After Philomena ascertained that his career was on the skids and he was penniless, she told him that - this is where the rock'n'roll heart comes in - he could return to her showbiz hotel and stay until he got back on his feet.

That was Philomena all over.

She died last week following a long fight with cancer. She was 88. In a statement, President Michael D Higgins paid tribute to her sense of humour, and the resilience which she summoned and on which she had to call many times in seeking to overcome the difficulties in her life.

Philomena is owed a debt of gratitude for her unstinting campaign to keep Phil Lynott's legacy foremost in the public mind, and for her prominent role in public advocacy campaigns, including for the rights of members of the LGBT community and against drug use.

In 2013, after a statue of her son (who had had a long and ultimately tragic relationship with drugs) was put up in Dublin, she said: "Young people, when they get involved in drugs, they think it makes them laugh, it makes them happy, it makes them this, that and the other But they don't realise that they're getting hooked and they're getting hooked deeper. And all of a sudden, they can't do without them and that's when all the villainy starts."

Philomena and Phil in a Manchester park in the 1960s
Philomena and Phil in a Manchester park in the 1960s

She lambasted Republican Presidential candidate Mitt Romney in 2012 for using Thin Lizzy's The Boys Are Back In Town at a campaign rally.

She was one of the great characters of Irish life, and funny with it. "I was in the house one day with some Americans and I was showing them around Philip's room," she told Colm O'Hare of Hot Press in 2011 in reference to her hard-rocking, hard-drugging son, who died tragically young, aged 36, on January 4, 1986.

"Two Chinese lads came up the drive and I walked out and I said 'hello' and they bowed so I said 'come on in'. So I bring them in and I show them into Philip's room and I'm yapping away and they're staring at me and looking at one another.
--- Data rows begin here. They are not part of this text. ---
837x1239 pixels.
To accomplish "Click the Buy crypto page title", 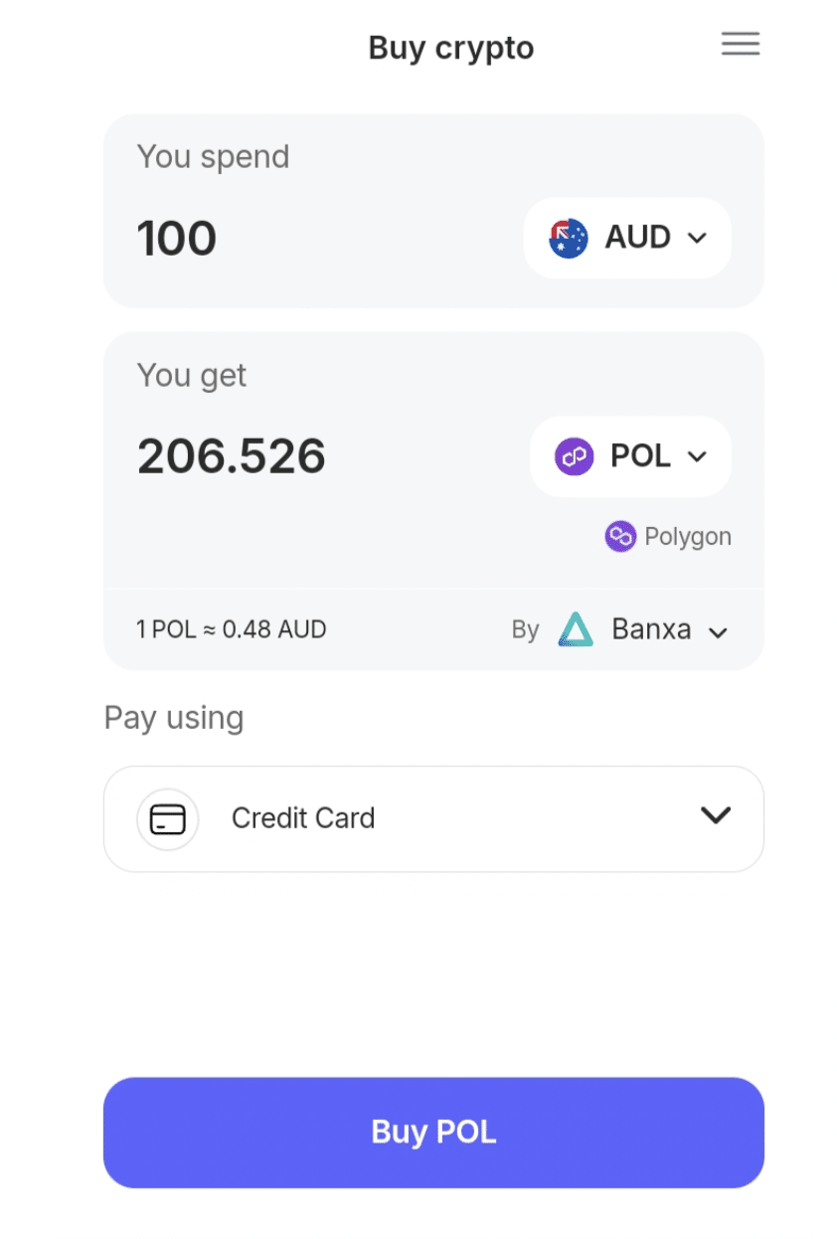I will (451, 48).
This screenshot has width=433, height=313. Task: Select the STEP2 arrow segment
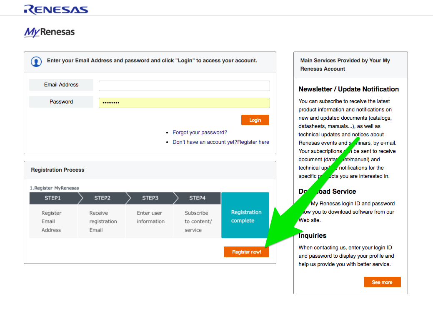click(x=102, y=198)
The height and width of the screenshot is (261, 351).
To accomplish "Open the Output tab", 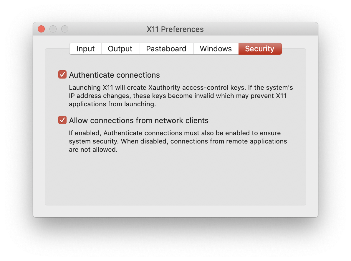I will pyautogui.click(x=120, y=49).
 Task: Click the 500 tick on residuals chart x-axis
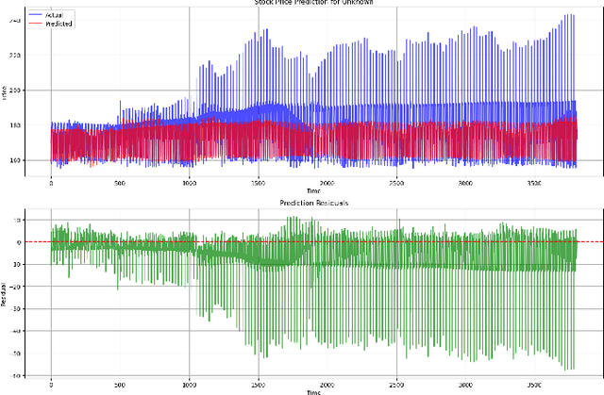pos(119,384)
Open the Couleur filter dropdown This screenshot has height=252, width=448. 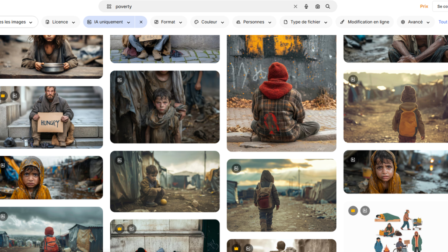coord(209,21)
Finally, they hand me a note which said, 'Do you want your car washed?' It turned out they were not fans of Philip at all. They hadn't a clue who he was. They were just a couple of Chinese students doing a few odd jobs in the area. I didn't need my car washed so I gave them a cup of tea but we were crying laughing afterwards. It was so funny.
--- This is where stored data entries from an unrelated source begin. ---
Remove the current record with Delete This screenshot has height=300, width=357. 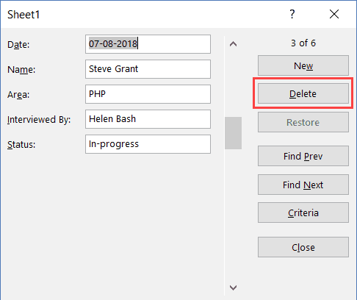pyautogui.click(x=303, y=93)
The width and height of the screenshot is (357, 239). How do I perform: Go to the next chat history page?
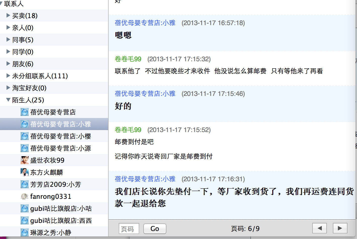pyautogui.click(x=340, y=228)
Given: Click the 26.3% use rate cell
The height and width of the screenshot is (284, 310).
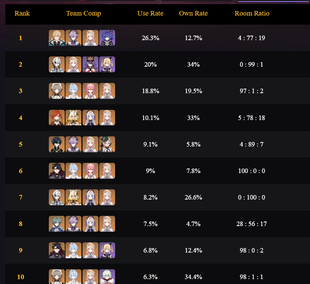Looking at the screenshot, I should coord(150,38).
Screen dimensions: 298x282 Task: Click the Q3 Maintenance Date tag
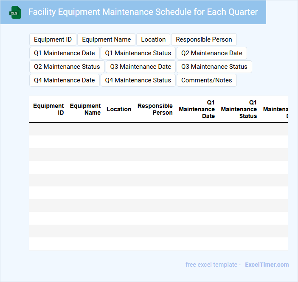coord(141,67)
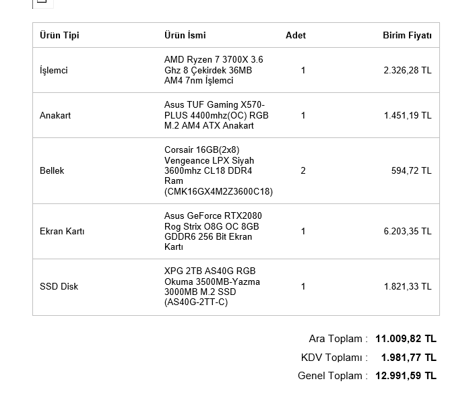The height and width of the screenshot is (398, 475).
Task: Click the İşlemci product type cell
Action: coord(54,70)
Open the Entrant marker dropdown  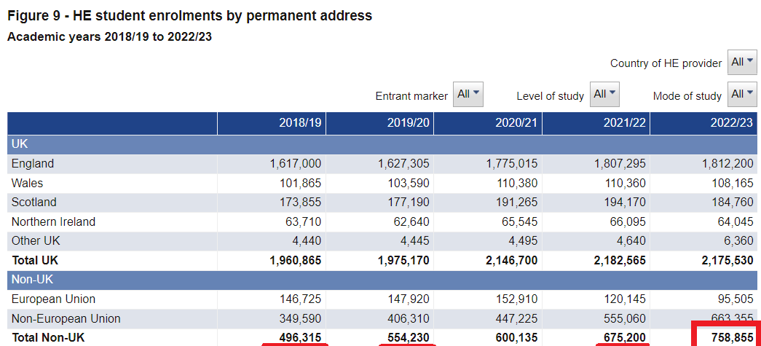click(x=468, y=95)

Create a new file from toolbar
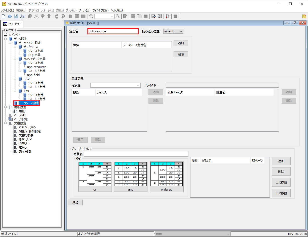tap(4, 16)
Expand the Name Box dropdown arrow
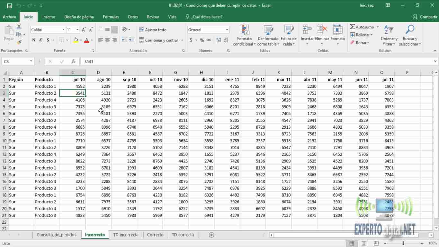439x247 pixels. click(31, 61)
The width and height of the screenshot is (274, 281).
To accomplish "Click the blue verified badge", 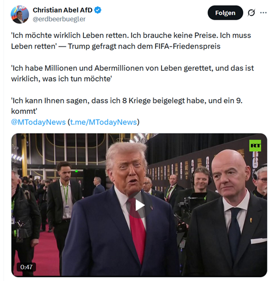I will [98, 10].
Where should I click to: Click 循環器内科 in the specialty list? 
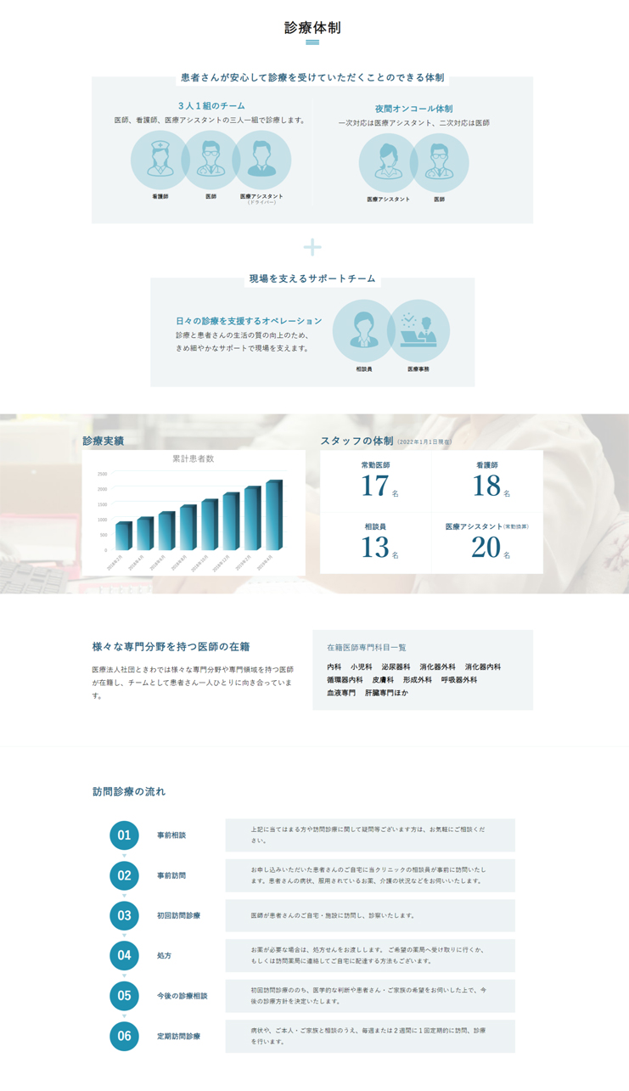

"When they hit town they all come and tell me how much they loved Philip's music. Jon Bon Jovi, Metallica, Whitesnake - I've met them all. And I've met Bruce Springsteen, I can't remember exactly what he said but whatever compliment he paid, I said to him, 'Philip thought the same of you'." In 1980, her famous son bought Philomena that house in Dublin.

Philomena Lynott unveils the repaired statue on Harry Street, Dublin
Philomena Lynott unveils the repaired statue on Harry Street, Dublin

She was born on October 22, 1930 in Dublin, the fourth of nine children to Frank and Sarah Lynott. Philomena went to work in England, where she was to discover she was pregnant with Philip, whose father was Cecil Parris, from Guyana. The future lead singer of Thin Lizzy was born in a hospital in West Bromwich. In her 1995 memoir My Boy, Philomena writes: "Philip Parris Lynott was born in August, 1949. My lovely daughter Philomena followed in March 1951, and then came a second son, the wonderful Leslie in June 1952. Those are not the names I gave the younger two on their birth certificates, but rather the names they use now.

"So there it is. By the age of 21, I was three times a mother life had been pretty drab after Philip was born, and it got worse after his father Cecil, moved to London".

She writes also about "having a black baby - which seriously mattered to me given the extent of racial prejudice at the time".

Philomena also recalled how after little angel Philo arrived she was sent to a home for unmarried mothers in Birmingham, run by nuns.

"It was awful what they did to me in that place," she once said. "They put me out to work in the shed because I was the lowest of the lowest - because I had a black baby. Even today, I live with a bad back because it was freezing working in the shed."

Freezing no more, Philomena is in the warm embrace of her son forever now. Philo can sing happily in heaven tonight: the mammy's back in town.